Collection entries
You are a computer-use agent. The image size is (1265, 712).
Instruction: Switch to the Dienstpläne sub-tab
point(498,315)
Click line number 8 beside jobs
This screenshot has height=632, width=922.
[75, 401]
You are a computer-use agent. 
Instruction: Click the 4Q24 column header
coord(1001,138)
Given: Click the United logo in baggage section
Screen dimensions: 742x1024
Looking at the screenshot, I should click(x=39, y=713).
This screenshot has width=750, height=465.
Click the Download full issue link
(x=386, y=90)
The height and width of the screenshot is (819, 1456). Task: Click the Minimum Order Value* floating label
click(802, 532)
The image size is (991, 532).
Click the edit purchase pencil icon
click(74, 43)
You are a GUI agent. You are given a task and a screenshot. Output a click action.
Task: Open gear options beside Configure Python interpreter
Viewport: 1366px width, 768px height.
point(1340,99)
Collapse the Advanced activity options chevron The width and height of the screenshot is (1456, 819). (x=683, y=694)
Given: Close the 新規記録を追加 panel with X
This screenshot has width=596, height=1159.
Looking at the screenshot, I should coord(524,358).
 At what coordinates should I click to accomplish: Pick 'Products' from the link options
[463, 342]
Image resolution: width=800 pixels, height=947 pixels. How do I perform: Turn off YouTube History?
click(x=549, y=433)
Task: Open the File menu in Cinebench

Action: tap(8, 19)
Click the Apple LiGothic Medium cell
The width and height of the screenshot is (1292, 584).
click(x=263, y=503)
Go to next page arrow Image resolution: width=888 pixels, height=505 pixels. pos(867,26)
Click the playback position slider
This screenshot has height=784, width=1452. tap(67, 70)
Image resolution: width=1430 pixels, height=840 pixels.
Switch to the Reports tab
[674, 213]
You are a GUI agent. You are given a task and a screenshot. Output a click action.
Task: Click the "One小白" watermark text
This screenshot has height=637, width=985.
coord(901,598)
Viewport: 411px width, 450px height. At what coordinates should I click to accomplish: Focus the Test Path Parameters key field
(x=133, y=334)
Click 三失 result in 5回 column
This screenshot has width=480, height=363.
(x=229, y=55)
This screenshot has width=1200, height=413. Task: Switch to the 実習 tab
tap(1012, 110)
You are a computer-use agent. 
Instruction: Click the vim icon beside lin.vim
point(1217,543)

■ DESCRIPTION OF THE TASK:
Quote the entries above verbatim, starting with the line that contains "Click the Apple LiGothic Medium cell" and continuing through the line that contains "(x=229, y=55)", both included.

■ ANSWER TO THE EXERCISE:
Click the Apple LiGothic Medium cell
The width and height of the screenshot is (1292, 584).
click(x=263, y=503)
Go to next page arrow Image resolution: width=888 pixels, height=505 pixels. pos(867,26)
Click the playback position slider
This screenshot has height=784, width=1452. tap(67, 70)
Image resolution: width=1430 pixels, height=840 pixels.
Switch to the Reports tab
[674, 213]
You are a GUI agent. You are given a task and a screenshot. Output a click action.
Task: Click the "One小白" watermark text
This screenshot has height=637, width=985.
coord(901,598)
Viewport: 411px width, 450px height. At what coordinates should I click to accomplish: Focus the Test Path Parameters key field
(x=133, y=334)
Click 三失 result in 5回 column
This screenshot has width=480, height=363.
(x=229, y=55)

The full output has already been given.